Fluorosensi sinar ultraviolet digunakan untuk senyawa-senyawa yang dapat
berfluorosensi dengan sinar ultraviolet sehingga membuat bercak terlihat.
(Gandjar & Rohman, 2007).
23
F. Landasan Teori
Mikrospora embrioid dapat diinduksi dengan pemberian pra perlakuan
stres. Mikrospora kecubung diketahui dapat diinduksi menjadi mikrospora
embrioid dengan pemberian stres dingin pada suhu 5o C. Mikrospora yang diberi
pra perlakuan berupa stres suhu dingin total asam amino bebas yang dilepaskan
akan meningkat. Asam amino ini akan membantu mikrospora dalam persiapan
induksi embriogenesis (Silva, 2012). Pemberian stres suhu dingin yang
dikombinasikan dengan sentrifugasi diketahui mampu meningkatkan efektifitas
induksi embriogenesis. Grewal dkk. (2009) melaporkan jika sentrifugasi
memberikan pengaruh positif pada induksi embriogenesis Cicer arietinum.
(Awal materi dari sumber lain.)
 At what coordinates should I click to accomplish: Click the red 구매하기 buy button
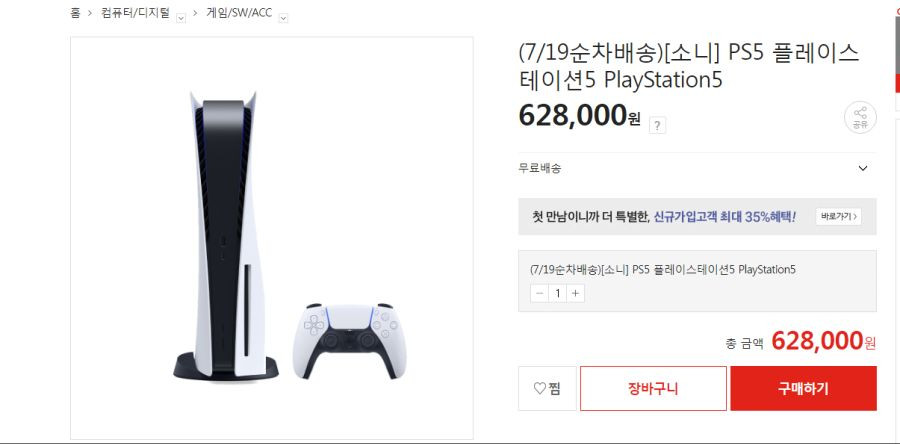(803, 388)
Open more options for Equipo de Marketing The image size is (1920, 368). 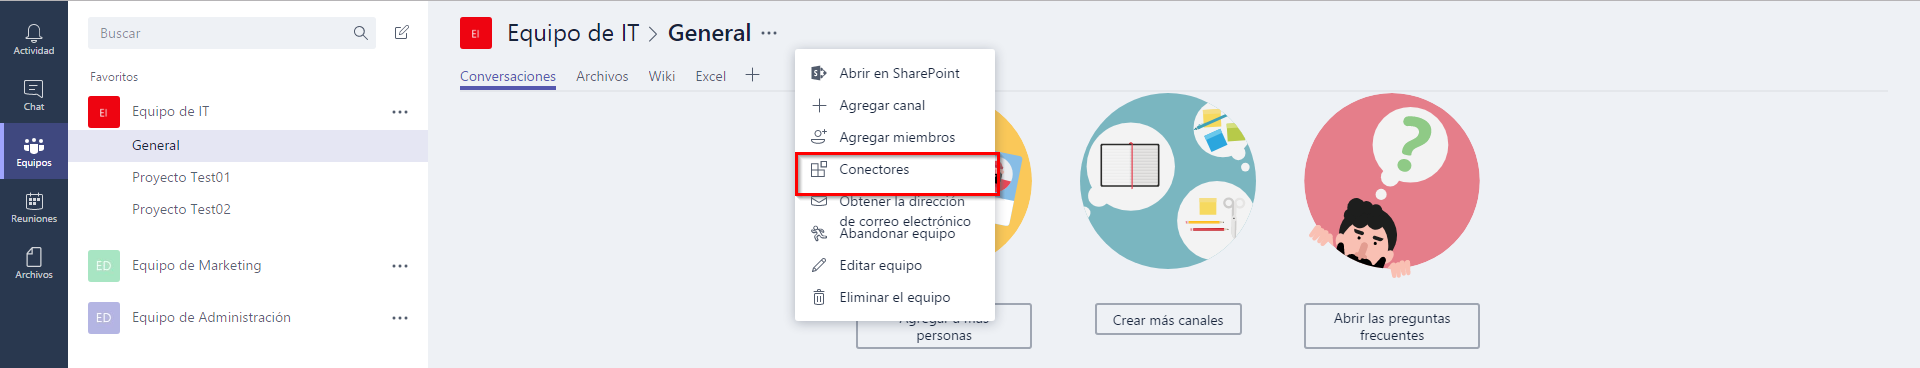tap(400, 266)
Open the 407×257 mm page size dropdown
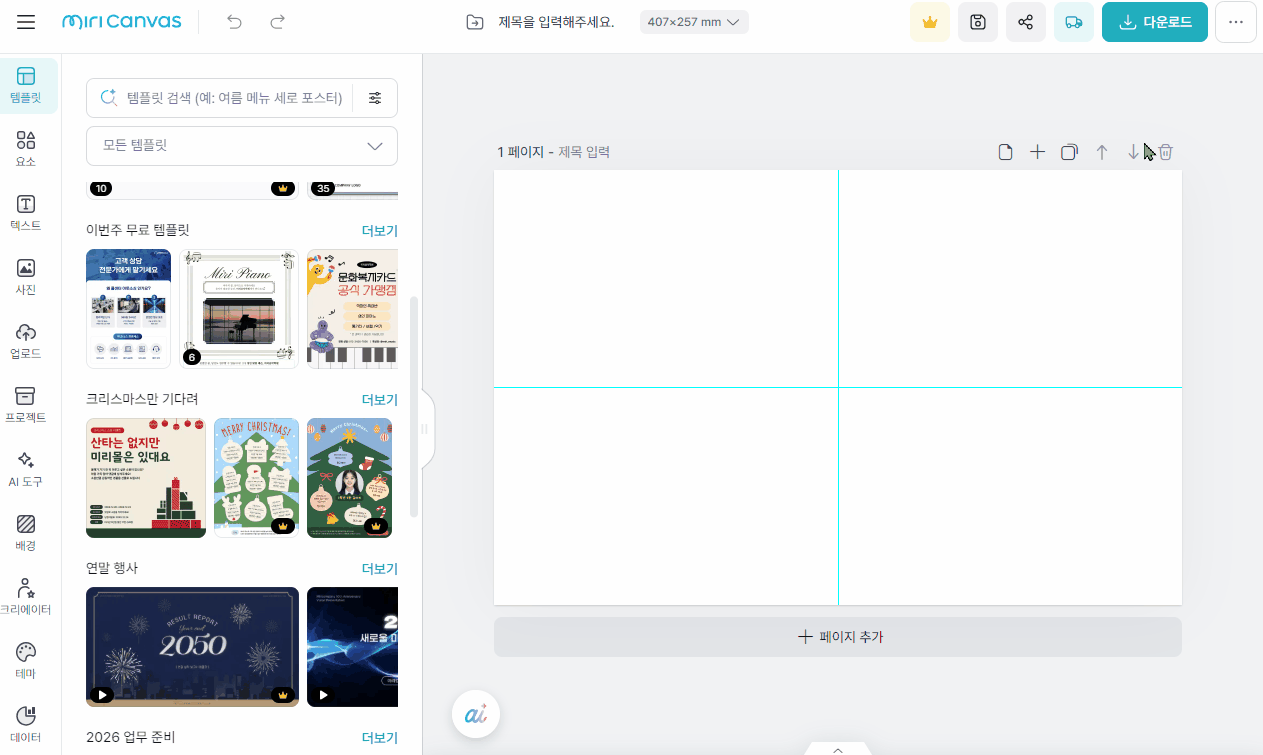This screenshot has width=1263, height=755. pos(694,21)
Induksi embriogenesis mikrospora dapat dilakukan melalui kultur anter
atau kultur mikrospora. Kultur mikrospora memiliki beberapa kelebihan
dibandingkan kultur anter, salah satunya adalah tidak adanya jaringan dinding
anter yang dapat mengganggu induksi embriogenesis. Pada kultur mikrospora,
eksplan berupa mikrospora yang telah diisolasi dari anter, sehingga tidak ada
kemungkinan jaringan anter yang dapat berkembang sendiri dan mengalami
totipotensi menjadi sel kalus. Dalam kultur mikrospora, keberhasilan induksi
embriogenesis mikrospora dipengaruhi oleh beberapa hal. Pemilihan stadium
perkembangan mikrospora, cara penanganan saat pra perlakuan, pemilihan media
merupakan sebagian hal yang mempengaruhi keberhasilan induksi embriogenesis
mikrospora. Pengaruh keberhasilan kultur mikrospora tergantung pada setiap jenis
tanaman (Silva, 2012).
24
Metabolit sekunder disintesis oleh tanaman ketika merasa stres atau
terancam dengan lingkungan sekitar. Pemberian suhu dingin, diasumsikan dapat
menginduksi sintesis dari metabolit sekunder sebagai salah satu cara pertahanan
diri (Silva, 2012). Dari penelitian Santosa (2004) kultur mikrospora tembakau
dengan perlakuan starvasi pada suhu 34°C mampu mensintesis senyawa nikotin
pada perkembangan embrioid awal.
Kandungan metabolit sekunder dapat dianalisis menggunakan kromatografi
lapis tipis. Kromatografi lapis tipis adalah metode pemisahan fisiko-kimia dalam
satu campuran senyawa (Gandjar & Rohman, 2007). Analisis kualitatif dapat
dilakukan dengan mengamati bercak pemisahan yang muncul pada sinar tampak,
di bawah sinar UV, atau direaksikan dengan pereaksi penampak bercak.
G. Hipotesis
Pemberian perlakuan stres berupa kombinasi suhu dingin dan sentrifugasi
dalam media pelaparan mampu menginduksi embriogenesis mikrospora Datura
metel L. Kultur mikrospora mampu menghasilkan metabolit sekunder, karena
pemberian stressor yang dilakukan untuk menginduksi mikrospora embrioid.